[A fazer] Escreva a continuação do texto sobre AVC, começando logo após a última frase apresentada.

Mas ignorá-los é perigoso: de acordo com Ahsan, uma em cada 12 pessoas que tem um miniderrame sofre um grande AVC em menos de uma semana.

Muitos especialistas alertam que, além da hipertensão, colesterol, diabetes e fibrilação atrial existem outros fatores que aumentam o risco de sofrer um AVC, como tabagismo, obesidade, falta de atividade física e dieta pobre.

•        'O que aprendi ao ter um AVC aos 26 anos'

Aos 26 anos, Niamh Foster jamais imaginou que sofreria um Acidente Vascular Cerebral (AVC) — também conhecido como derrame cerebral.

Sem histórico familiar da doença, a corredora assídua e ex-nadadora competitiva atribuiu um mês de dores de cabeça e fadiga ao estresse da mudança de casa e da preparação para seu período agitado no trabalho, a Semana de Moda de Londres.

Mas em 28 de agosto de 2024, após uma noite de sono interrompido, ela olhou seu reflexo no espelho do banheiro e viu que metade de seu rosto estava caída.

"Eu tive todos os sintomas de um AVC", disse o jovem, agora com 28 anos.

Mais tarde, os médicos lhe disseram que ela havia sofrido um grande AVC isquêmico e 10 ataques isquêmicos transitórios, também conhecidos como mini-AVCs, nas semanas anteriores.

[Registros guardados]
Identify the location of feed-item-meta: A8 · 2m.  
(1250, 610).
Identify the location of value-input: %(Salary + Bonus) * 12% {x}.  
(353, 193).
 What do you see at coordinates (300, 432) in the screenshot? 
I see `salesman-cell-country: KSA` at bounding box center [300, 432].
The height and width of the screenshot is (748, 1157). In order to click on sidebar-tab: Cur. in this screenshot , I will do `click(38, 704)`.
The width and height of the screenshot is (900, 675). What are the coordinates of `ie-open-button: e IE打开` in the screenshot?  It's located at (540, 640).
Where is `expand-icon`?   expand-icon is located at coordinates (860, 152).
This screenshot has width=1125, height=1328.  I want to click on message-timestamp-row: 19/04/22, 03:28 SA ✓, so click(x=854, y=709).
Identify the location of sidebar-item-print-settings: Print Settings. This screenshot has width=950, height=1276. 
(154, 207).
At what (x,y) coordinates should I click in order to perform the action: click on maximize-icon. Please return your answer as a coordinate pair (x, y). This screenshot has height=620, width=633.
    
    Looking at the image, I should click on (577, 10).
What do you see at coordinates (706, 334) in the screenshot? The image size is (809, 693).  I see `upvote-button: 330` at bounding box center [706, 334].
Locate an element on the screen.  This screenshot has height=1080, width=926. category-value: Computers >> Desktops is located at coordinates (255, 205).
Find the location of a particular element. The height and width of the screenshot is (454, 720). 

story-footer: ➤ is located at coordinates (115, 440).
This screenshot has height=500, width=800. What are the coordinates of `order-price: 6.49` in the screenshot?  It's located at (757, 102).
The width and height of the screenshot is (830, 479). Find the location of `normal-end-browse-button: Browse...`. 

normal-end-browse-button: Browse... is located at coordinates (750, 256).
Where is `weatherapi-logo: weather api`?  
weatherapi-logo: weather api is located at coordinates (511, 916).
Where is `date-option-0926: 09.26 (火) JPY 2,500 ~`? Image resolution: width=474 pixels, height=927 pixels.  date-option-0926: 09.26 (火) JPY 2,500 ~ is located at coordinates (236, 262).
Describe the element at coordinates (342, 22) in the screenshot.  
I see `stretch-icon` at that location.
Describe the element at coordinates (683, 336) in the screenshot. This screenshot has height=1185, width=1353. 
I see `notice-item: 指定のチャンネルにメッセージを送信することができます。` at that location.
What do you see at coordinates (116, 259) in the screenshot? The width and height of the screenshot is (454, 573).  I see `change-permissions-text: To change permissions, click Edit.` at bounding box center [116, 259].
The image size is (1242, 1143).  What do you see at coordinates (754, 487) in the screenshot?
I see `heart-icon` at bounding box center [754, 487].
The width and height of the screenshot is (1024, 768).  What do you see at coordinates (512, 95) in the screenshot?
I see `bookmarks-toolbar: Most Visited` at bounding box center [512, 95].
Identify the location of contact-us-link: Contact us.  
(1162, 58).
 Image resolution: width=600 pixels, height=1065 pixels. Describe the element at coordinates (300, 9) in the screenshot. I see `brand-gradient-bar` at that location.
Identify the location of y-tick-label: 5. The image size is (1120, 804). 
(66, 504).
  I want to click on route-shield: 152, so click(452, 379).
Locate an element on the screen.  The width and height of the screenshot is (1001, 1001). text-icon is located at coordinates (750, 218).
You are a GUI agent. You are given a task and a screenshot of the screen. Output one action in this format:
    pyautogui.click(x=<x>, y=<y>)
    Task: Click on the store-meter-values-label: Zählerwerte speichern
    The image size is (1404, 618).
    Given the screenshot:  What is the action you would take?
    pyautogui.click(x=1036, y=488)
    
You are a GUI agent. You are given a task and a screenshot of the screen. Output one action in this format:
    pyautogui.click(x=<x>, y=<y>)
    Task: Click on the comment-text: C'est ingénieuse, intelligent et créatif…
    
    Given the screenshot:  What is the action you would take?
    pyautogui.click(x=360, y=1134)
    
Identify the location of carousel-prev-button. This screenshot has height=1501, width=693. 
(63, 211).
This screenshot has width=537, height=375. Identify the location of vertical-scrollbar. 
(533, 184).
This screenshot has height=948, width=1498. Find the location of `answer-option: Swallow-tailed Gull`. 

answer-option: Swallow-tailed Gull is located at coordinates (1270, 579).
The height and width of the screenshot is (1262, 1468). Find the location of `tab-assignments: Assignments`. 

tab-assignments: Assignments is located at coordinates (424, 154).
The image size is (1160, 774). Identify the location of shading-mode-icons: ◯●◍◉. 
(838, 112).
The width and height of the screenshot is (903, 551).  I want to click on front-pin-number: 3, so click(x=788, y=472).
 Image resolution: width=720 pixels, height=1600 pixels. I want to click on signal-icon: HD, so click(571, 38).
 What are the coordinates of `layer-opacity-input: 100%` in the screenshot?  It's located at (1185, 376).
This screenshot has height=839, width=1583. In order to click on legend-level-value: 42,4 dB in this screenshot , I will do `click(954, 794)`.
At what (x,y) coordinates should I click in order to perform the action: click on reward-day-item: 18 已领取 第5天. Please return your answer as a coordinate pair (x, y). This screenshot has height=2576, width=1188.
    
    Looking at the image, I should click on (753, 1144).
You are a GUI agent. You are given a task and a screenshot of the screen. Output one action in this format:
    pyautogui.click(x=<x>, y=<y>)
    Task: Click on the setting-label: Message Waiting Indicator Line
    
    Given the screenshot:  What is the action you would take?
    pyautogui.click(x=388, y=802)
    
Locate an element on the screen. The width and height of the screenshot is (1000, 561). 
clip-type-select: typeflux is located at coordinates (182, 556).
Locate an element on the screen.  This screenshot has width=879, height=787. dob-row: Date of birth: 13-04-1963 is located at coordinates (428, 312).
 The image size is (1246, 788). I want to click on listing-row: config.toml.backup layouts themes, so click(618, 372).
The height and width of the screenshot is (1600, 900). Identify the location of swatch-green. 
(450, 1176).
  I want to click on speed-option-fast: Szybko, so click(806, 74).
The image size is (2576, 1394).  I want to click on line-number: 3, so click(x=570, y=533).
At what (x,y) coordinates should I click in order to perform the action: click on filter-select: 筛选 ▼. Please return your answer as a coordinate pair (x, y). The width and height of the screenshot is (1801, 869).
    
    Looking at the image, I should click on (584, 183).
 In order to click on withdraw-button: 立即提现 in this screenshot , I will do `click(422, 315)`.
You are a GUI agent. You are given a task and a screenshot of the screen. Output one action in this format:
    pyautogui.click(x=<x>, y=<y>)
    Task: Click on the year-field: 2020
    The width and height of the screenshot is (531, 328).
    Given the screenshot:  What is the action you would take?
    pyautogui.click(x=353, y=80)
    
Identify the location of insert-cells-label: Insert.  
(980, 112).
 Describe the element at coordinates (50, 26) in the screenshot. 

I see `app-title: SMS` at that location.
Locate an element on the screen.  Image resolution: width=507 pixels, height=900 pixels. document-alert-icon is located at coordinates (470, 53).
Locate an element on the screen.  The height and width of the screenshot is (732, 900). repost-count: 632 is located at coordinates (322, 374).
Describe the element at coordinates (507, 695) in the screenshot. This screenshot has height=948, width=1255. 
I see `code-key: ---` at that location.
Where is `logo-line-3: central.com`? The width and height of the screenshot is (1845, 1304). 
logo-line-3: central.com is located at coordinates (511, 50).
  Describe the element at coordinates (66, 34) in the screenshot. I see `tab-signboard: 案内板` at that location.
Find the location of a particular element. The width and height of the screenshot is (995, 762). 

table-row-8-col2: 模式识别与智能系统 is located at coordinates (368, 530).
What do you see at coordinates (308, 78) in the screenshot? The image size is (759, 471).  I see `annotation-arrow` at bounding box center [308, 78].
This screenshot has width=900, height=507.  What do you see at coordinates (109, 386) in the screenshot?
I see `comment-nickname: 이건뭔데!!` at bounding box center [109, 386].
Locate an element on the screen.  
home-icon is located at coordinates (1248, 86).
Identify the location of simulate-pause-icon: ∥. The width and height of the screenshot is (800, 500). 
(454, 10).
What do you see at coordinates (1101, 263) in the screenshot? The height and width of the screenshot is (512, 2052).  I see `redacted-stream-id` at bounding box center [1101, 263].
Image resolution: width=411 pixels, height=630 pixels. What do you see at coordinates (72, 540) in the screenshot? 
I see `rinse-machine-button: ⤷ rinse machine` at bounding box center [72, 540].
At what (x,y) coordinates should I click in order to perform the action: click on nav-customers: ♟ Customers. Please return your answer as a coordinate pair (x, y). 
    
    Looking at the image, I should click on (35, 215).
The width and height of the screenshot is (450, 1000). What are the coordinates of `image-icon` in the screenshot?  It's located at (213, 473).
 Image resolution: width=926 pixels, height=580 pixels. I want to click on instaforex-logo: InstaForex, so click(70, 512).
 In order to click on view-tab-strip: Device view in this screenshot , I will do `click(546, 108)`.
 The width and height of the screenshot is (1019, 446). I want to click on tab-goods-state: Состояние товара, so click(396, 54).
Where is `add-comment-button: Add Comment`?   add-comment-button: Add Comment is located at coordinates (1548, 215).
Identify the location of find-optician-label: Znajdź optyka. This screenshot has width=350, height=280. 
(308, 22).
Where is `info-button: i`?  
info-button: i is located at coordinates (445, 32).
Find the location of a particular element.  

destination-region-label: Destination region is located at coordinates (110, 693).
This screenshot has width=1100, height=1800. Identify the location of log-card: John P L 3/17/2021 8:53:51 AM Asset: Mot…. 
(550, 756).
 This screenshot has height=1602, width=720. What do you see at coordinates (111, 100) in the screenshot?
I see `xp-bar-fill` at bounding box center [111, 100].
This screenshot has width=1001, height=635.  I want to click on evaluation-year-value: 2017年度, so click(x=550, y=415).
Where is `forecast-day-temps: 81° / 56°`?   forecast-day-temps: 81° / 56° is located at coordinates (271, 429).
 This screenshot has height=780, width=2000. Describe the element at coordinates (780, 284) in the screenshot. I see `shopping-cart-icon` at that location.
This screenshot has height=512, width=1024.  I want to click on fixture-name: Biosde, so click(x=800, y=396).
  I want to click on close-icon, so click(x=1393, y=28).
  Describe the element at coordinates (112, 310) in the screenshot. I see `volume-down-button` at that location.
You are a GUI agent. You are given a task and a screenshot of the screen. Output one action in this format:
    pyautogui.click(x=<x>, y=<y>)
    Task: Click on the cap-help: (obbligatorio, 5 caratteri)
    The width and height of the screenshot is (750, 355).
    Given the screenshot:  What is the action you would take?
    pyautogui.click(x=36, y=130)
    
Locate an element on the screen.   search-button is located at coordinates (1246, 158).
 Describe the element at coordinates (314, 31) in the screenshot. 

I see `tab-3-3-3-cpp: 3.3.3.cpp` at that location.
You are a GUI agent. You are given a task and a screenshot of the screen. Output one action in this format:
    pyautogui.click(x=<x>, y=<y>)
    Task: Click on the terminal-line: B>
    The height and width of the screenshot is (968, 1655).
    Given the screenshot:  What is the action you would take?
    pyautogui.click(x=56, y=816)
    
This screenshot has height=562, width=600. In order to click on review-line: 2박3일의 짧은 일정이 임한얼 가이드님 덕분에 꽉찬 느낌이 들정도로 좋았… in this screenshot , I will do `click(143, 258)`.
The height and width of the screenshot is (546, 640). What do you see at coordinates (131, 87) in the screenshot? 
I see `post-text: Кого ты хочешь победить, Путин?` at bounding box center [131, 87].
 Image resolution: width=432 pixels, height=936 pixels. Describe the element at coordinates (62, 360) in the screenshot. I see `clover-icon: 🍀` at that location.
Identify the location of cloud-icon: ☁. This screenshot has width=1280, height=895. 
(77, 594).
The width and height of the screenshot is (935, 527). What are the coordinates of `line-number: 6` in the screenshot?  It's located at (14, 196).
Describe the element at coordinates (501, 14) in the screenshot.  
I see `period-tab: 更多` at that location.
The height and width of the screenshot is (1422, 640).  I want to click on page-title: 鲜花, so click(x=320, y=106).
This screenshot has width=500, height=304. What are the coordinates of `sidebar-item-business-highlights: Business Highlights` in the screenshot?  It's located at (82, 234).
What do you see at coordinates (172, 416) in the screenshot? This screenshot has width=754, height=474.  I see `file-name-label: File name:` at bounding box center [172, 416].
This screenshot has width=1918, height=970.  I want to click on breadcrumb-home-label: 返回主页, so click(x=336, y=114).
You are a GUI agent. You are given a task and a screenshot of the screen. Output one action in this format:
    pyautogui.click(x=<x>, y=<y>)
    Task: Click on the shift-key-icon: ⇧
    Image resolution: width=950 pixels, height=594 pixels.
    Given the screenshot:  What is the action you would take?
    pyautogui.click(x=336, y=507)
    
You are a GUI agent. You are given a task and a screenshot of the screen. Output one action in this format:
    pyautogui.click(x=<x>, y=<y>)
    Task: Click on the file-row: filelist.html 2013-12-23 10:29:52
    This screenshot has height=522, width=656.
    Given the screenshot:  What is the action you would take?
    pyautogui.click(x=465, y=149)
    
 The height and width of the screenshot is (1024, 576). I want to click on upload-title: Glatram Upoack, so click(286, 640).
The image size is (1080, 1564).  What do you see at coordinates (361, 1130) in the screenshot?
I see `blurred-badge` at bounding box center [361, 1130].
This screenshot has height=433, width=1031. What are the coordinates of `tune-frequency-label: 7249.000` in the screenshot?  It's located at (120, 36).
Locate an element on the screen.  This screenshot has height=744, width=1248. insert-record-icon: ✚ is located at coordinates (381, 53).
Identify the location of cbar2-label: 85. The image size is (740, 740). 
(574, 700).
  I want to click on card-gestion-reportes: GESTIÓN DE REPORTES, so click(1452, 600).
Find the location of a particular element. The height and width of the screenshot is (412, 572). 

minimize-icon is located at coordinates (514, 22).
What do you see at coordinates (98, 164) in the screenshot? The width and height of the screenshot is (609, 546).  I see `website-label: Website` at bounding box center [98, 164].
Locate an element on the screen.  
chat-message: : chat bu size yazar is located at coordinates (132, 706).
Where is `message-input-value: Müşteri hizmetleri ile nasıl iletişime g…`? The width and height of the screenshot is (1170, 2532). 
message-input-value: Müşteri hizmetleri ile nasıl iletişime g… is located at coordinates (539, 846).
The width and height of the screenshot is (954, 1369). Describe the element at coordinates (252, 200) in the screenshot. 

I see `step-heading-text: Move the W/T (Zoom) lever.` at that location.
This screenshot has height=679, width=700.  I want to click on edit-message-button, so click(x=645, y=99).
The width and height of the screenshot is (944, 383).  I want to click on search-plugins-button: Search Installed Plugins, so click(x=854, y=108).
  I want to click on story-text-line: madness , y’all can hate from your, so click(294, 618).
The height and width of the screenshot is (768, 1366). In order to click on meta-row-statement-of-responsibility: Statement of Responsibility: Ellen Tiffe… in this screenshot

[Resposta escrita]
Foster, que mora em um bairro no sul de Londres, disse que ficou internada por 10 dias, acompanhada por seus pais e por seu namorado, Reece.

"Foi uma curva de aprendizado enorme para todos nós", disse ela. "A recuperação de um AVC tem muitos efeitos ocultos."

"Ainda convivo com fadiga, dificuldades de memória e afasia."

A afasia é um distúrbio complexo da linguagem e da comunicação resultante de danos aos centros da linguagem no cérebro, podendo ser causada por acidente vascular cerebral (AVC), traumatismo craniano, tumor cerebral e outras doenças neurológicas.

Foster explicou como, nos dias e meses que se seguiram, ela reaprendeu a andar, a falar como antes e, eventualmente, a correr.

Descobriu-se que a causa do AVC era um buraco no coração, e ela foi submetida a uma cirurgia cardíaca aproximadamente sete meses depois.

Oito meses após o AVC e semanas após a cirurgia, ela correu a Maratona de Manchester com o apoio da irmã, depois de receber autorização médica. No próximo ano, ela planeja participar da Maratona de Londres com o namorado como seu corredor de apoio.

Foster não trabalha mais no mundo do design de moda. Depois de passar um ano focada em sua recuperação, ela começou a trabalhar na Associação de AVC (Stroke Association).

"O AVC me deu mais propósito", explicou ela. "Me importo muito mais com as coisas que importam e muito menos com as que não importam."

"Agora trabalho com pessoas que sofreram um AVC, mas têm dificuldades de

Ao refletir sobre sua experiência de recuperação, ela disse que não se tratava de voltar ao normal ou "ter uma aparência melhor".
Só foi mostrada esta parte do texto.